### Data entries
- - - -

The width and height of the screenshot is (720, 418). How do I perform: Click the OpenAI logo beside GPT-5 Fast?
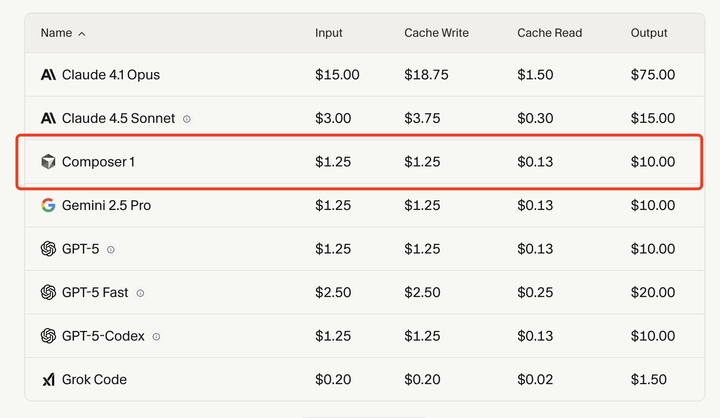48,292
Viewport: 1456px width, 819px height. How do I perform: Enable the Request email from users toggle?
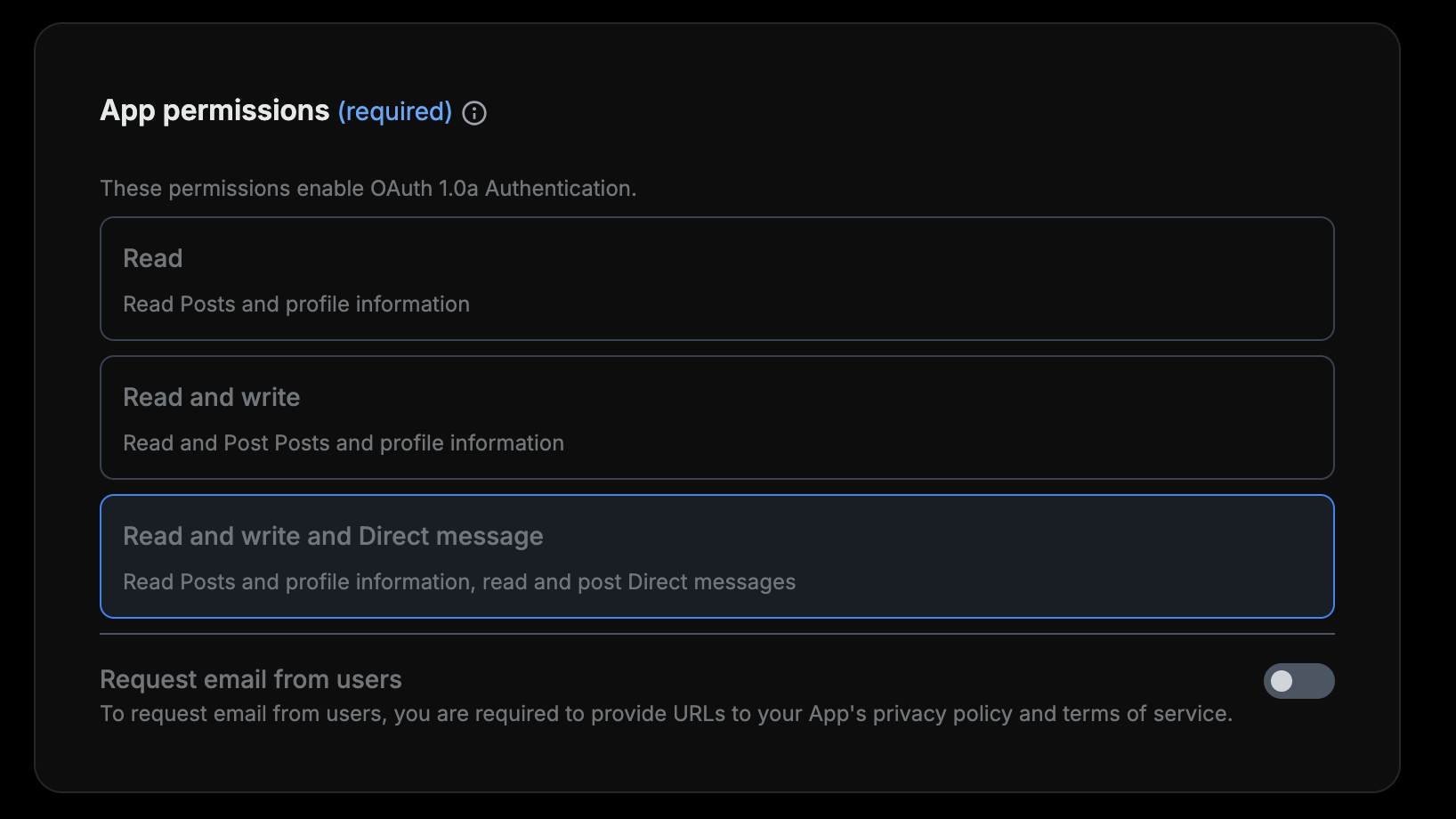(1298, 681)
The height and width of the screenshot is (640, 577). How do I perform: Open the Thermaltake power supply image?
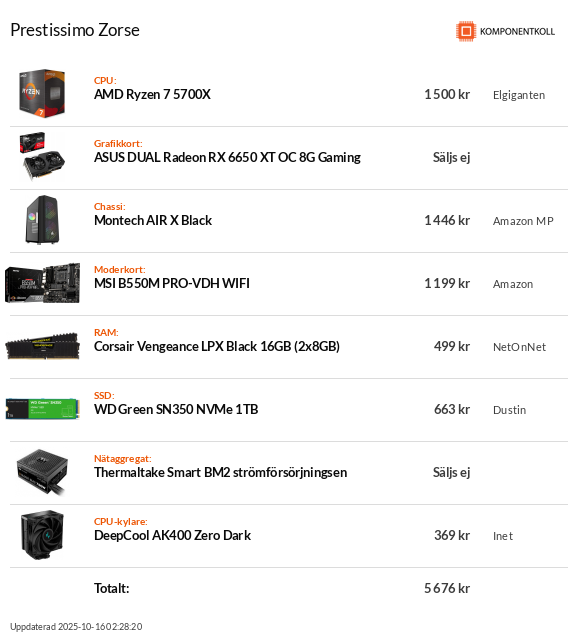(42, 472)
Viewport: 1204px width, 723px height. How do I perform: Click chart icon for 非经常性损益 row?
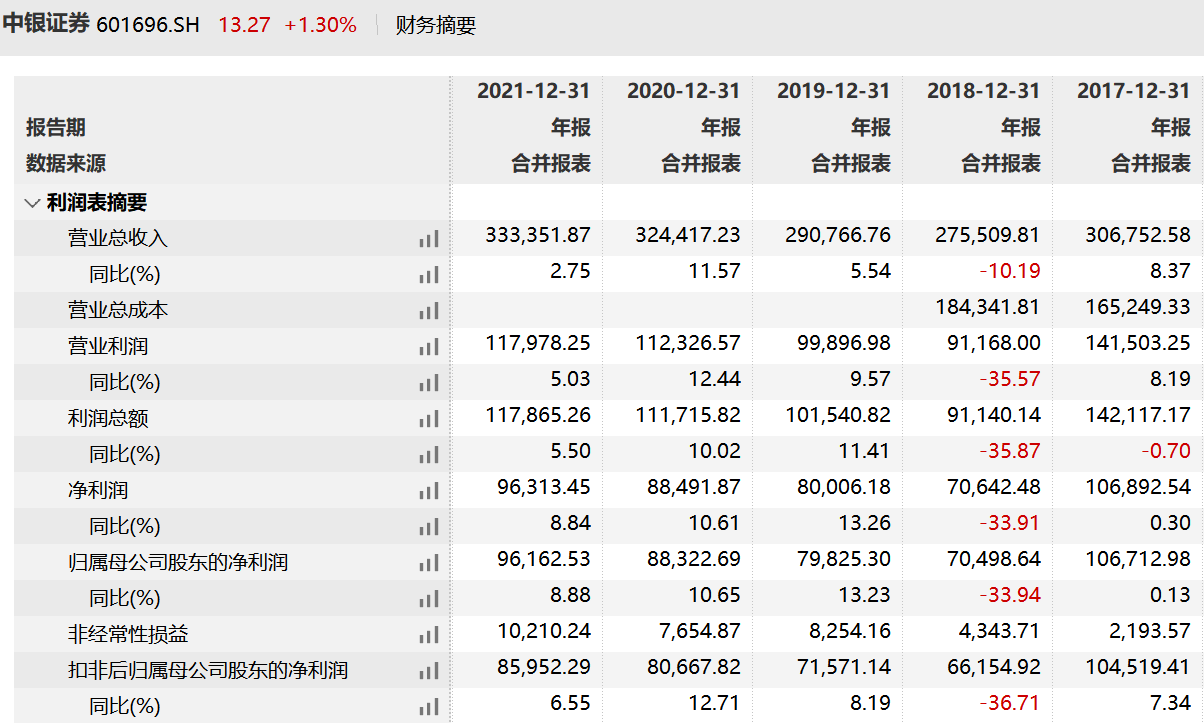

- - - -

### WHAT THE EXERCISE ASKS
Rewrite the data entries as a numbered list, leaving out blank lines and all pictures.

### REPLY TO THE TASK
1. The width and height of the screenshot is (720, 418). How do I perform: Click the OpenAI logo beside GPT-5 Fast?
2. 48,292
3. Viewport: 1456px width, 819px height. How do I perform: Enable the Request email from users toggle?
4. (1298, 681)
5. The height and width of the screenshot is (640, 577). How do I perform: Open the Thermaltake power supply image?
6. (42, 472)
7. Viewport: 1204px width, 723px height. How do I perform: Click chart icon for 非经常性损益 row?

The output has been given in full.